BEGIN Records for processing
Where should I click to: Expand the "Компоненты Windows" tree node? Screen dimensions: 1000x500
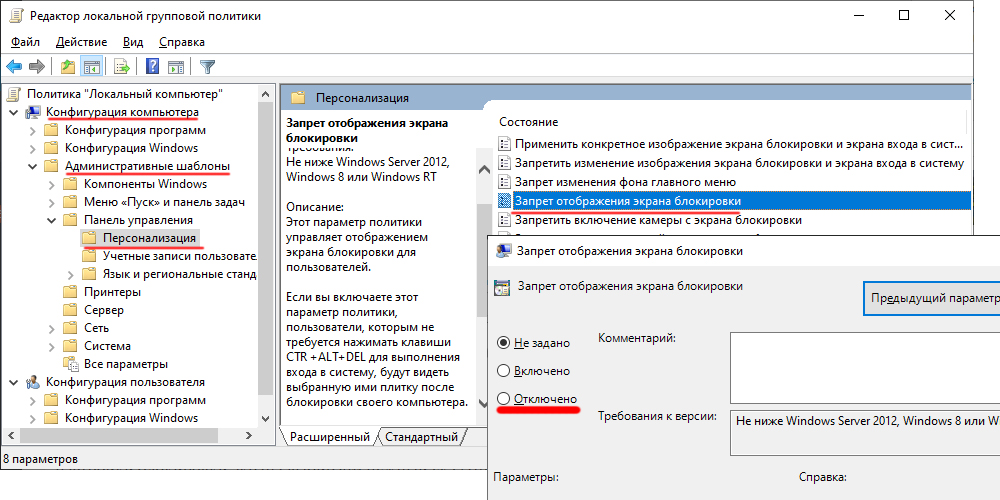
END Records for processing
BEGIN Records for processing
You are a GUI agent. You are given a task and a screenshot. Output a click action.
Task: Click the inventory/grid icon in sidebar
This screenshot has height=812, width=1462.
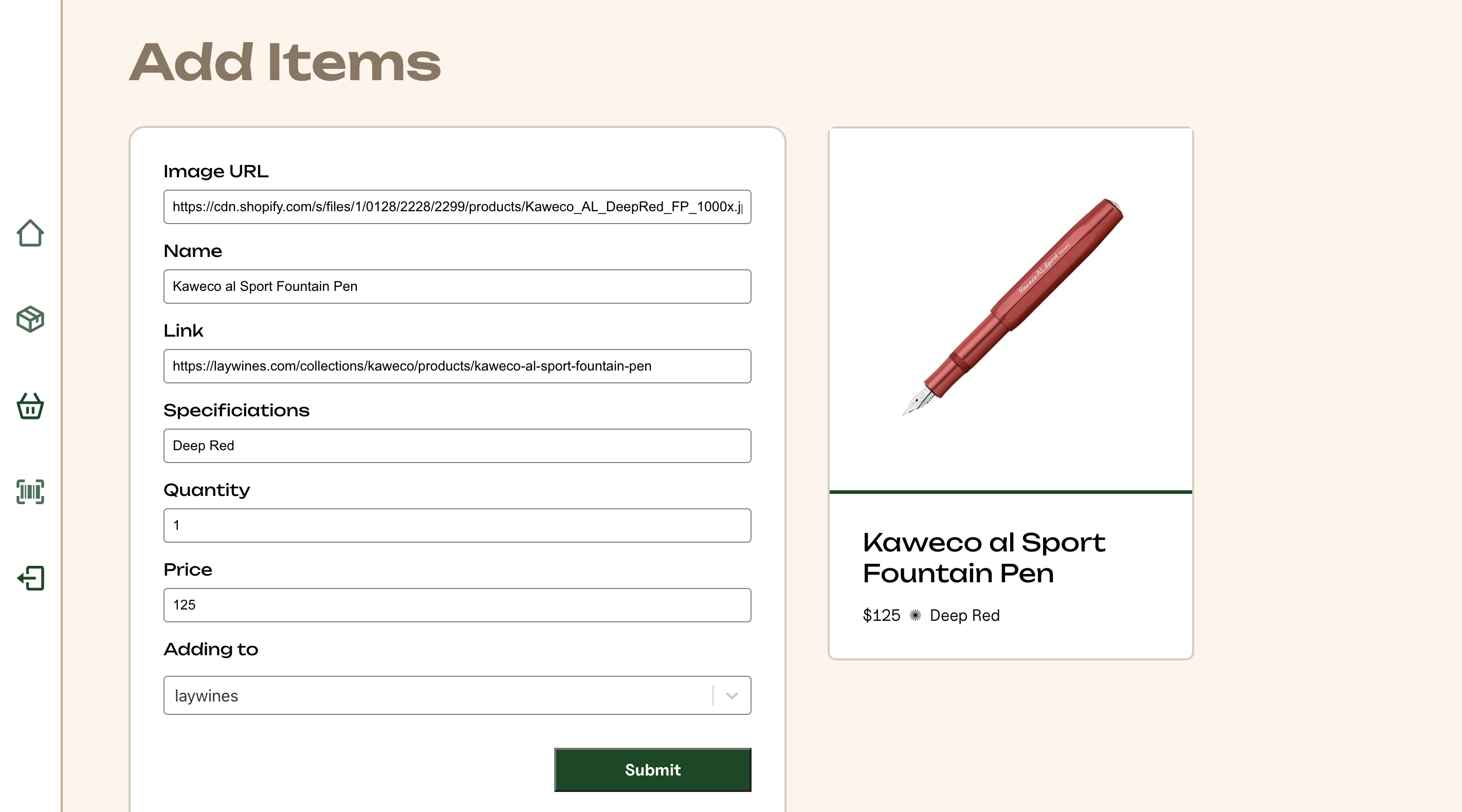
END Records for processing
BEGIN Records for processing
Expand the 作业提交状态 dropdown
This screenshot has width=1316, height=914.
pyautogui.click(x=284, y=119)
END Records for processing
Action item — Taking the records above, retype every line from the one with "Task: Click the" down to the one with "This screenshot has height=812, width=1462.", exactly and with nothing else.

Response area —
Task: Click the inventory/grid icon in sidebar
This screenshot has height=812, width=1462.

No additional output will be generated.